An even bigger problem for ALL USA and Canadian newspapers isn't their debt burden or drop off in advertisers. The largest news print paper mill company (which is actually a bunch of paper mill companies in both the USA and Canada) will be closing down its plants this year. The cost of newsprint-grade paper is going to skyrocket throughout Canada and the USA. Don't know if this has made the news in any papers in the USA. But the "mother ship" that owns those paper mills is in Europe and they are refusing to invest any more money in the North American paper mills. They also are not going to sell them. They'd like to sell them, but there are no buyers.

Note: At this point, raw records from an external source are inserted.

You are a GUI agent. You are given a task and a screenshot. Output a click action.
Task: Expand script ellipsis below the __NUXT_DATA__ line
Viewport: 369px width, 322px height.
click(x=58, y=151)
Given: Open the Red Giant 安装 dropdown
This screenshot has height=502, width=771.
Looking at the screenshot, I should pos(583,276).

There needs to be a major paradigm shift in delivering quality print journalism, especially because the technology exists to deliver well-balanced news without printers ink and paper. I receive all of the magazines to which I still subscribe using Zinio. I get a link in a monthly e-mail notice and download a digital version of the magazine that displays and flips pages exactly as if I had the printed copy, but with the added advantage that a simple keypad touch zooms in just enough that I don't need to use reading glasses to adjust for mild astigmatism.
I seriously doubt, however, The New York Times will go under any time soon. However, if it did fold I wouldn't miss it as much as the International World Tribune (owned by the New York Times). But the only daily newspapers I buy are Clarín, Diario, Le Monde, and the Los Angeles Times -- depending where I happen to be in the world. The Reno Gazette and Las Vegas Sun are purchased by subscribers primarily for the classifieds. The Deseret News, despite being propped up by the mormon church at any cost, is always out sold by The Salt Lake Tribune which turns a profit on its own.

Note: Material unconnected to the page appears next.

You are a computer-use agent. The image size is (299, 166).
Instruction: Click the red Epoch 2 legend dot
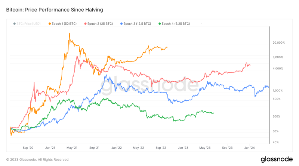coord(86,24)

But the New York Post? I've never understood why New Yawkers pour over what is, in my opinion, the Regis Philbin of print journalism. As I've written many times in various posts, journalism majors are taught (among many other things) how to cast their writing so it's accessible by a reading audience with an 8th grade education. This is even easier for them to do in this "electronic age" by running their copy through a software that rates it with the Gunning FOG index and picks out sentences that require too much of an attention span to read and suggests alternate synonyms for seven-dollar words that an 8th grader might trip over. It's the editor's decision to "pump up" or "dumb down" accordingly. But the New York Post is written for those whose reading skills quit developing after the 6th grade (I'm not joking). The same FOG index is applied to USA Today, yet another 6th grade-level paper which is only good for lining the bottom of bird cages.
God forbid that the US newspaper reading public be required to sound out big words.